ECE M146 Homework 4 solved

Description

1. In this section, you will use the k-NN classifier to predict whether a person survives or
not on the Titanic. You will be using the same data set provided in HW3.
Unlike what we did in the last homework, we are going to build the k-NN classifier from
the first principle. You may not use fitcknn (sklearn.neighbors.KNeighborsClassifier
for python) in this problem as you will get incorrect answer by using those built-in
functions.
The k-NN classifier classifies a data point with feature xtest based on a training set by
performing the following procedures:
• Compute the distance from xtest to the feature of all training points. We will use
the Euclidean distance in this problem.
• Find the k nearest neighbors of this point.
• Classify this points as the majority class of its k nearest neighbors.

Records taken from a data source
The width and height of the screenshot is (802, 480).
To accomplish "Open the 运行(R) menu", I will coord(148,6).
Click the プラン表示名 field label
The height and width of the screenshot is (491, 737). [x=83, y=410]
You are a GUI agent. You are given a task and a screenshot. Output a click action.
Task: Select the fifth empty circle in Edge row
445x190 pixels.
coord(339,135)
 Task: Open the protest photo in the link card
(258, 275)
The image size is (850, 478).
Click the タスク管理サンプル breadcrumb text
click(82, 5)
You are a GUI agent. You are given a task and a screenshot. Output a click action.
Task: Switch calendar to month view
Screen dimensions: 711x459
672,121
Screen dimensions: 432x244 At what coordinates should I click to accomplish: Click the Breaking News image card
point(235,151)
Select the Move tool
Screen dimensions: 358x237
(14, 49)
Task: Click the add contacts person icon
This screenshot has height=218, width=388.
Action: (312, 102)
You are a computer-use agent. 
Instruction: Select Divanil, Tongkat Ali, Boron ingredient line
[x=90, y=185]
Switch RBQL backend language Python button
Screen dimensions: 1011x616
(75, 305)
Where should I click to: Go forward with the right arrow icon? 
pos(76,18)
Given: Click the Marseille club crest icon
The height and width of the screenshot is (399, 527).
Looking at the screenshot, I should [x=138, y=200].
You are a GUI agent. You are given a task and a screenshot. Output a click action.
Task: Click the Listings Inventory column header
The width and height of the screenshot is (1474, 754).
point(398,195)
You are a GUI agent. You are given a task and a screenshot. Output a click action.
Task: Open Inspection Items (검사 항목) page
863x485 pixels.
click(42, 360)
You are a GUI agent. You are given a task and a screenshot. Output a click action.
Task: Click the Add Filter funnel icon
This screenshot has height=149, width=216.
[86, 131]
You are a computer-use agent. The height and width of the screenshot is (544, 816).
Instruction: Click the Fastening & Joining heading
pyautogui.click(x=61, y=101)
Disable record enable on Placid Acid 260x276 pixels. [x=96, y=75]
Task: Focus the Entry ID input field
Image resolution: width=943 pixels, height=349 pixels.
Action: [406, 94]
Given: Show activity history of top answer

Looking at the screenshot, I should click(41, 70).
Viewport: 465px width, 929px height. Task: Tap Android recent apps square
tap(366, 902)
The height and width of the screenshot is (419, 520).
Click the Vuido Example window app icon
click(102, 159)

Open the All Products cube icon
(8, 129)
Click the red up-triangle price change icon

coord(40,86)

**Complete the following:**
a) Answer these questions using the homework description:
(i) Which data set is to be used?
(ii) Which built-in functions are ruled out?
(iii) What kind of distance is to be computed?
b) Write out the stretch of the homework description from "Description" through "provided in HW3.".
These records have no connection to the homework description.

**Answers to the problems:**
a)
(i) The same data set provided in HW3.
(ii) fitcknn, and sklearn.neighbors.KNeighborsClassifier for python.
(iii) The Euclidean distance.

b)
Description

1. In this section, you will use the k-NN classifier to predict whether a person survives or
not on the Titanic. You will be using the same data set provided in HW3.